■ PROMPT ■
Please filter the data down to the lines that include the word "agent" and copy them.

■ SOURCE RECORDS ■
┏━━

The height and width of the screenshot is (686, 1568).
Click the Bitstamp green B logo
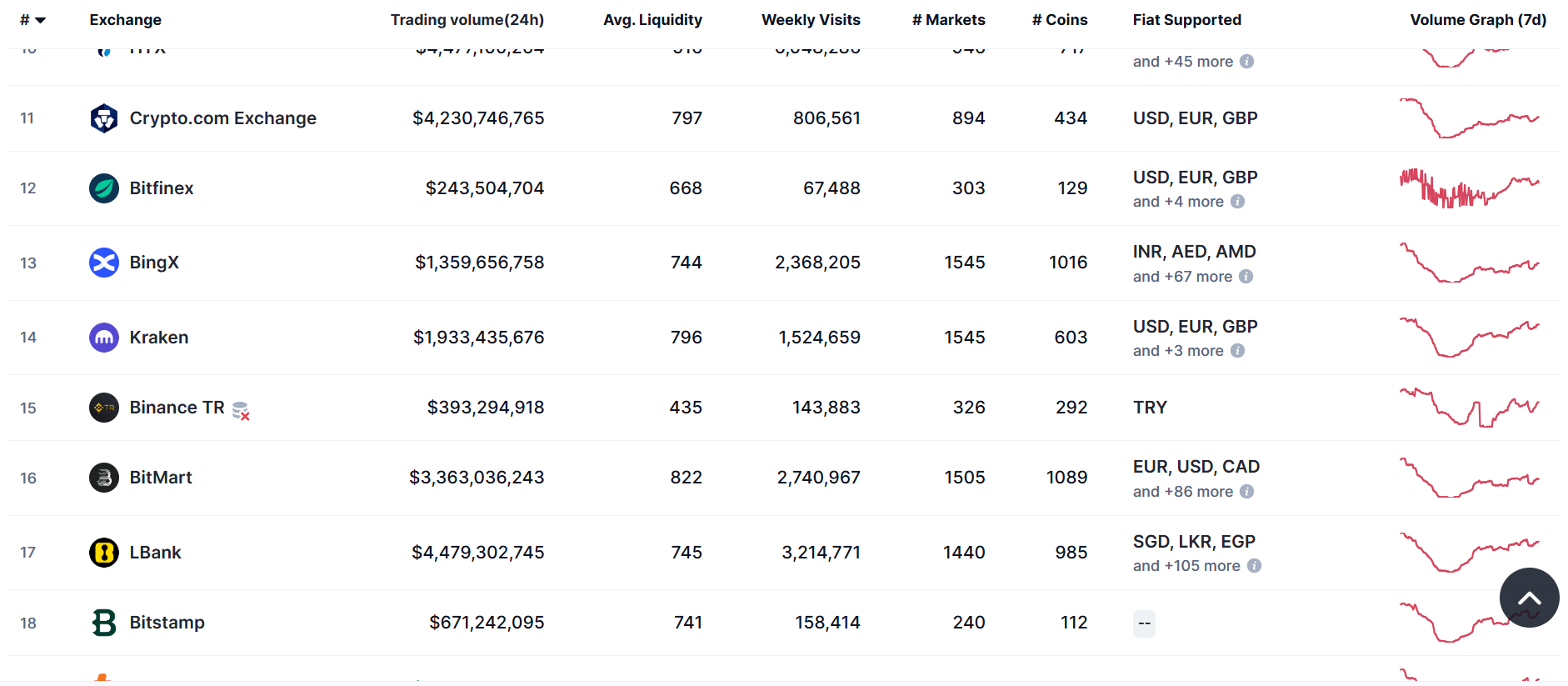tap(104, 623)
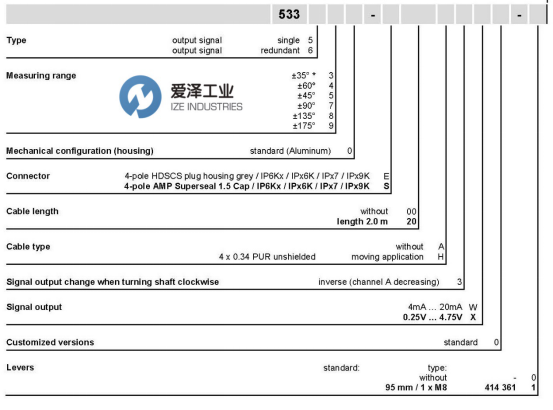Click the blue IZE Industries circular logo

tap(140, 97)
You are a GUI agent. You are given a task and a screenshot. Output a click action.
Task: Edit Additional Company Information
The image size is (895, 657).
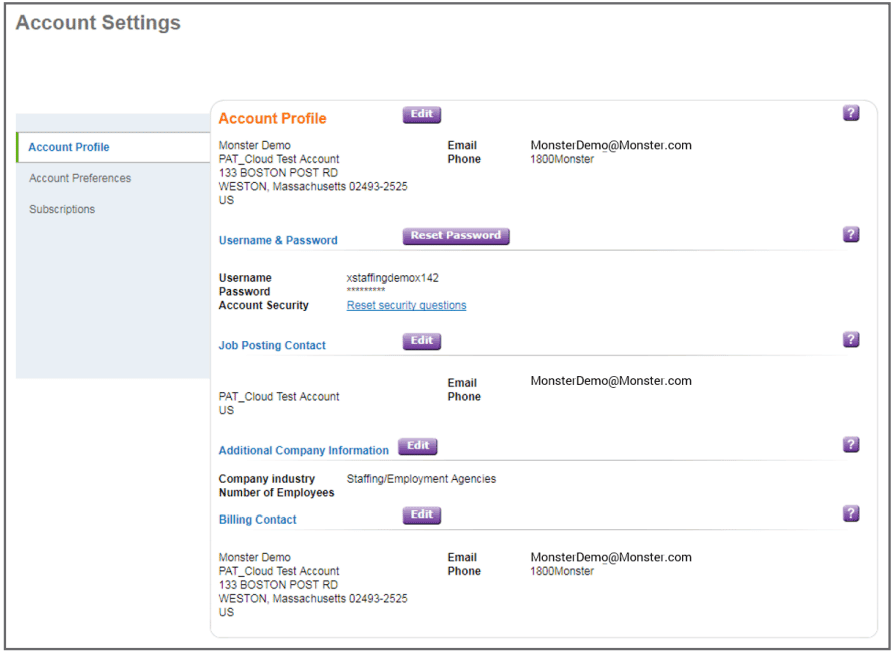(x=418, y=446)
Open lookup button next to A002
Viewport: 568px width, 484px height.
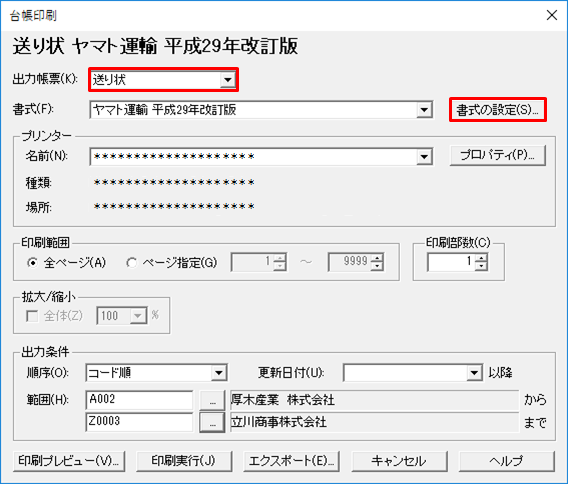pos(212,400)
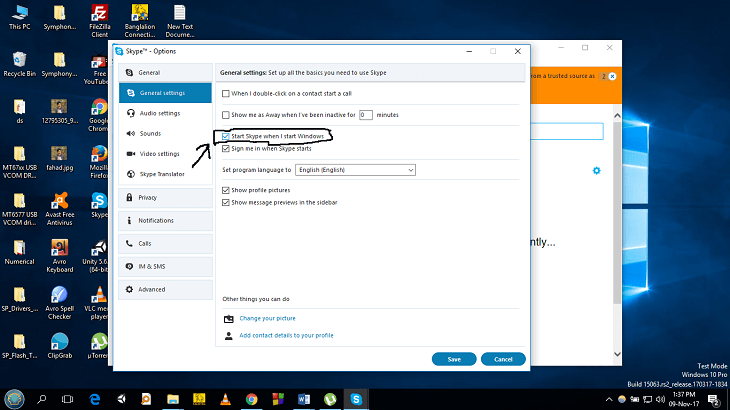Expand the Advanced section

coord(164,289)
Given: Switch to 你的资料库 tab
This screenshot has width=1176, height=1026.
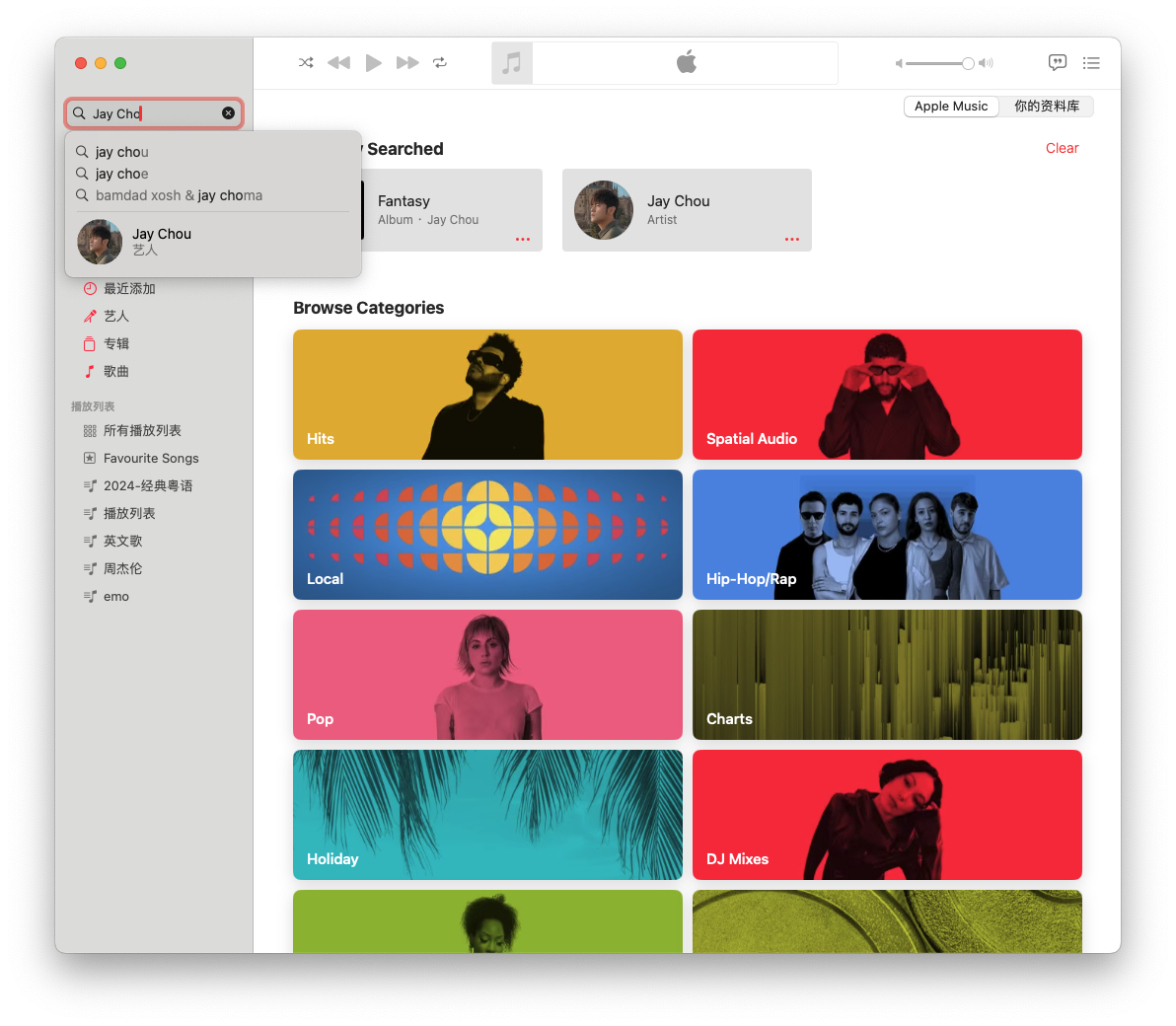Looking at the screenshot, I should pos(1046,107).
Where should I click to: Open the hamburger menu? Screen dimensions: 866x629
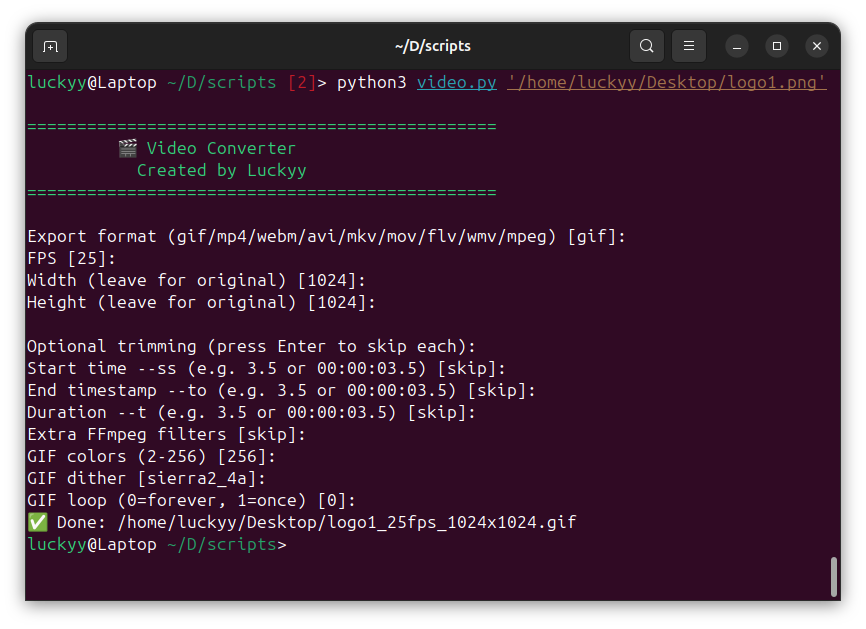click(688, 46)
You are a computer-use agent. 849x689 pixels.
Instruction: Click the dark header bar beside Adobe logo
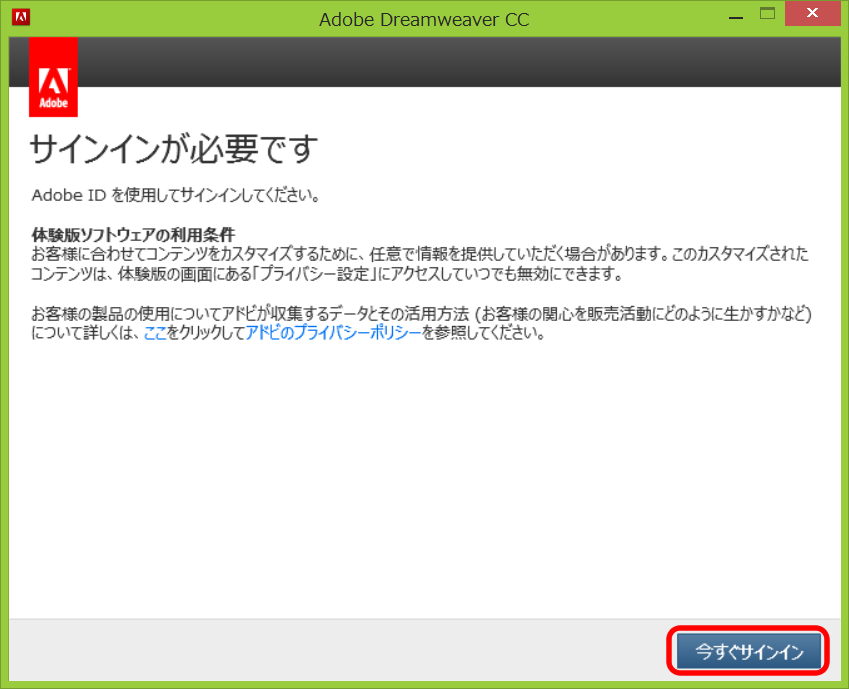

┗━━

■ RESPONSE BELOW ■
You are a GUI agent. You are given a task and a screenshot. Output a click action.
You are a computer-use agent. 849x689 pixels.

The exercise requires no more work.